● Your assignment
Whatever appears in the data below, copy it exactly.

-------- Record extracts --------

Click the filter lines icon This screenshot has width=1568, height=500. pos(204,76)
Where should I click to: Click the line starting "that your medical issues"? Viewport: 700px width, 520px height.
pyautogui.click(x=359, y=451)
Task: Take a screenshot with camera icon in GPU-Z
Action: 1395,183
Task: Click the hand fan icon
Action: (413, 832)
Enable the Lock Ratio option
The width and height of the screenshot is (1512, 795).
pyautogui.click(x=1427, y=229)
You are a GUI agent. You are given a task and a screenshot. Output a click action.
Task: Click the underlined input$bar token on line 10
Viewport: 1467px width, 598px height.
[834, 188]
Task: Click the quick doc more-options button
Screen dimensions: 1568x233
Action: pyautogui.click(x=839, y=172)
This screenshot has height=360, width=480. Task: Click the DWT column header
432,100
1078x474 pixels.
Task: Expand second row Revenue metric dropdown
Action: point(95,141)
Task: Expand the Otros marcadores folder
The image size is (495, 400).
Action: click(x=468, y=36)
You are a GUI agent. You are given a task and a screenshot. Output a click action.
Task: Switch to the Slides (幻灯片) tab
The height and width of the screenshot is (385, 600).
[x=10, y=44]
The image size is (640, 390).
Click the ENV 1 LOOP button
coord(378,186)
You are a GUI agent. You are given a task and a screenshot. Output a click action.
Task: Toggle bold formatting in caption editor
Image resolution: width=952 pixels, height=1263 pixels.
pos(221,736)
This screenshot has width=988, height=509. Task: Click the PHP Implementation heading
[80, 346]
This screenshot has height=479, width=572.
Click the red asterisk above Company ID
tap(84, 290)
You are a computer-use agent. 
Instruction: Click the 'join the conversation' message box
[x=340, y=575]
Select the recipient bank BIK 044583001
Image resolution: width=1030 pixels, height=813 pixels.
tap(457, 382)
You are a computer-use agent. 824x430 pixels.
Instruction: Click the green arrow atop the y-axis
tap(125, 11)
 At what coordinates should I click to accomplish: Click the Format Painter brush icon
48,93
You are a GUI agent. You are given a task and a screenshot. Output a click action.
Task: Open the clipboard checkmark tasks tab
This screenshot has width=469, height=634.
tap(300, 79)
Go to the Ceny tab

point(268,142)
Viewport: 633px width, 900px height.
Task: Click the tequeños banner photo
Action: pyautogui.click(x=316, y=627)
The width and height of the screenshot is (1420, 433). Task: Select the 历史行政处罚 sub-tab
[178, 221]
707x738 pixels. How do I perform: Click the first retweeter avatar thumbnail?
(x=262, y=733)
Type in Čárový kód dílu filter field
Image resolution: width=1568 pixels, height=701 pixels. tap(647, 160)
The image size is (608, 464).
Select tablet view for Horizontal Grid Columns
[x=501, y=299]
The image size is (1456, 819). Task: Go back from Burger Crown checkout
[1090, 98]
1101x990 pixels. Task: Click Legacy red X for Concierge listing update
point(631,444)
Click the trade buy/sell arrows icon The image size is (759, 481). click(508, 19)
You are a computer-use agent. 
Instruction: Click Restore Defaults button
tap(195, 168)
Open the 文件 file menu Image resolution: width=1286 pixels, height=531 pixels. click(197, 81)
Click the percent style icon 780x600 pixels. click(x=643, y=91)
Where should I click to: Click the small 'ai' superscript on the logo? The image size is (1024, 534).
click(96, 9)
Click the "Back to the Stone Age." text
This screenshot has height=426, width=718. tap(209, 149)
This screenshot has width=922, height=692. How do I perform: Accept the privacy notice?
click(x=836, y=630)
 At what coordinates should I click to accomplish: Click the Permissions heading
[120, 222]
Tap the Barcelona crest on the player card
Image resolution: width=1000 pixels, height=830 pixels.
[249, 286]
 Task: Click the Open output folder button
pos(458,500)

--------

● Exercise answer
Click the filter lines icon This screenshot has width=1568, height=500. pos(204,76)
Where should I click to: Click the line starting "that your medical issues"? Viewport: 700px width, 520px height.
pyautogui.click(x=359, y=451)
Task: Take a screenshot with camera icon in GPU-Z
Action: 1395,183
Task: Click the hand fan icon
Action: (413, 832)
Enable the Lock Ratio option
The width and height of the screenshot is (1512, 795).
pyautogui.click(x=1427, y=229)
You are a GUI agent. You are given a task and a screenshot. Output a click action.
Task: Click the underlined input$bar token on line 10
Viewport: 1467px width, 598px height.
[834, 188]
Task: Click the quick doc more-options button
Screen dimensions: 1568x233
Action: pyautogui.click(x=839, y=172)
This screenshot has height=360, width=480. Task: Click the DWT column header
432,100
1078x474 pixels.
Task: Expand second row Revenue metric dropdown
Action: point(95,141)
Task: Expand the Otros marcadores folder
The image size is (495, 400).
Action: click(x=468, y=36)
You are a GUI agent. You are given a task and a screenshot. Output a click action.
Task: Switch to the Slides (幻灯片) tab
The height and width of the screenshot is (385, 600).
[x=10, y=44]
The image size is (640, 390).
Click the ENV 1 LOOP button
coord(378,186)
You are a GUI agent. You are given a task and a screenshot. Output a click action.
Task: Toggle bold formatting in caption editor
Image resolution: width=952 pixels, height=1263 pixels.
pos(221,736)
This screenshot has width=988, height=509. Task: Click the PHP Implementation heading
[80, 346]
This screenshot has height=479, width=572.
Click the red asterisk above Company ID
tap(84, 290)
You are a computer-use agent. 
Instruction: Click the 'join the conversation' message box
[x=340, y=575]
Select the recipient bank BIK 044583001
Image resolution: width=1030 pixels, height=813 pixels.
tap(457, 382)
You are a computer-use agent. 824x430 pixels.
Instruction: Click the green arrow atop the y-axis
tap(125, 11)
 At what coordinates should I click to accomplish: Click the Format Painter brush icon
48,93
You are a GUI agent. You are given a task and a screenshot. Output a click action.
Task: Open the clipboard checkmark tasks tab
This screenshot has width=469, height=634.
tap(300, 79)
Go to the Ceny tab

point(268,142)
Viewport: 633px width, 900px height.
Task: Click the tequeños banner photo
Action: pyautogui.click(x=316, y=627)
The width and height of the screenshot is (1420, 433). Task: Select the 历史行政处罚 sub-tab
[178, 221]
707x738 pixels. How do I perform: Click the first retweeter avatar thumbnail?
(x=262, y=733)
Type in Čárový kód dílu filter field
Image resolution: width=1568 pixels, height=701 pixels. tap(647, 160)
The image size is (608, 464).
Select tablet view for Horizontal Grid Columns
[x=501, y=299]
The image size is (1456, 819). Task: Go back from Burger Crown checkout
[1090, 98]
1101x990 pixels. Task: Click Legacy red X for Concierge listing update
point(631,444)
Click the trade buy/sell arrows icon The image size is (759, 481). click(508, 19)
You are a computer-use agent. 
Instruction: Click Restore Defaults button
tap(195, 168)
Open the 文件 file menu Image resolution: width=1286 pixels, height=531 pixels. click(197, 81)
Click the percent style icon 780x600 pixels. click(x=643, y=91)
Where should I click to: Click the small 'ai' superscript on the logo? The image size is (1024, 534).
click(96, 9)
Click the "Back to the Stone Age." text
This screenshot has height=426, width=718. tap(209, 149)
This screenshot has width=922, height=692. How do I perform: Accept the privacy notice?
click(x=836, y=630)
 At what coordinates should I click to accomplish: Click the Permissions heading
[120, 222]
Tap the Barcelona crest on the player card
Image resolution: width=1000 pixels, height=830 pixels.
[249, 286]
 Task: Click the Open output folder button
pos(458,500)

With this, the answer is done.